What needs to be done:
Going through the entries below, work out how many lines have the string "computer" in them. Give the number and nothing more.

Dataset items:
━━━━━━━━━━
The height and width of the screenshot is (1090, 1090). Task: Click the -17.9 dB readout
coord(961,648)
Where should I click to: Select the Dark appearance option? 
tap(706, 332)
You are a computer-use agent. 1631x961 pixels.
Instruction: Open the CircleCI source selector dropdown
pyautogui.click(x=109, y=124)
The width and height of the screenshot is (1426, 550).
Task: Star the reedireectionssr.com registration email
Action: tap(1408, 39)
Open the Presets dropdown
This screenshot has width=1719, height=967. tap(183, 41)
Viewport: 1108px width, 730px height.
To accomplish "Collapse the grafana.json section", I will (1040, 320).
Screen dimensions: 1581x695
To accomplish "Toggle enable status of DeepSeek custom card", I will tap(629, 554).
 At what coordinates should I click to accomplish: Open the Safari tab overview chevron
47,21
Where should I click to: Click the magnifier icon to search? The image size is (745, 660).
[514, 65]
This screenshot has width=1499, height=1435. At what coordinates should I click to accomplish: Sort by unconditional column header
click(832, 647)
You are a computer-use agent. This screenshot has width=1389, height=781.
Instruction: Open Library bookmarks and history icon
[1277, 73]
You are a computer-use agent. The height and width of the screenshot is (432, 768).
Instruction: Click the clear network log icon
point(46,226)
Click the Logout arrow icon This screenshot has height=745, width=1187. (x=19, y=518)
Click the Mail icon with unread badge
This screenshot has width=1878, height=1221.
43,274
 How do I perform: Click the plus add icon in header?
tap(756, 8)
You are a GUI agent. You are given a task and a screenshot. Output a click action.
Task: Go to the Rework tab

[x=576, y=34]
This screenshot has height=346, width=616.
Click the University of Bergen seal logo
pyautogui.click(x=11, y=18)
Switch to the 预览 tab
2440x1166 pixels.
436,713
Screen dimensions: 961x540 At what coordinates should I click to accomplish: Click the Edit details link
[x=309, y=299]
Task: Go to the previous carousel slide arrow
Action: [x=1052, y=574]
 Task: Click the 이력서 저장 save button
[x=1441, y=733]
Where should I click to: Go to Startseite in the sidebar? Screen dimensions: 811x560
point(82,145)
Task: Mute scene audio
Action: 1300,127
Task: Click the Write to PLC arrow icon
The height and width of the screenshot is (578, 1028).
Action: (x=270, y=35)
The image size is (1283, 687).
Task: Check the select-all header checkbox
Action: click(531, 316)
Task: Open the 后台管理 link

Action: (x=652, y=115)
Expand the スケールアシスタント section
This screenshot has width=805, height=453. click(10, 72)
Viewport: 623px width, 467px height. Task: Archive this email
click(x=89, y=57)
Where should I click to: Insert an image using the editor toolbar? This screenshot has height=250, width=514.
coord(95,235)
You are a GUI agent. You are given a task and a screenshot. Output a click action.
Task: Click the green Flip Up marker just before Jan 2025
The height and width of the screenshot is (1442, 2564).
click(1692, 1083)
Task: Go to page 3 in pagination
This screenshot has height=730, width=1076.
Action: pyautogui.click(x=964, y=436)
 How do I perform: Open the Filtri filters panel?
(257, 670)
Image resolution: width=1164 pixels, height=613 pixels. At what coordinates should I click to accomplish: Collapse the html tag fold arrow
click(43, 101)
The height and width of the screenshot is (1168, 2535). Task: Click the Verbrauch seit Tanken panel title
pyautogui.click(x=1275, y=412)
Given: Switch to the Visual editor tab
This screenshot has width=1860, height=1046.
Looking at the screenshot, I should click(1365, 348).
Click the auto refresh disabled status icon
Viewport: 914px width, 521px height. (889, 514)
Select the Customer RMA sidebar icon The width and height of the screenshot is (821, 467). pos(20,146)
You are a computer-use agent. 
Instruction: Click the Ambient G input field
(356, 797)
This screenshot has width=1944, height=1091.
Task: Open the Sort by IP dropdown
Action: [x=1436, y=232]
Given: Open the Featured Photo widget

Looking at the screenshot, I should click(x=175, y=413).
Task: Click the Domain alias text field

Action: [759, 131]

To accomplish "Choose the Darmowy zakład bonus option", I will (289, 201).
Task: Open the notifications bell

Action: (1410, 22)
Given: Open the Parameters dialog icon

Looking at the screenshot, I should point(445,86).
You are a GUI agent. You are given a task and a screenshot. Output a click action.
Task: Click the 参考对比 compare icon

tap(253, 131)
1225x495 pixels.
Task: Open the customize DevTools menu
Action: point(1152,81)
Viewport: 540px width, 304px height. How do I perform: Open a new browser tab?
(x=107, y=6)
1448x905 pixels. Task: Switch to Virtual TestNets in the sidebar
━━━━━━━━━━
Exercise solution:
4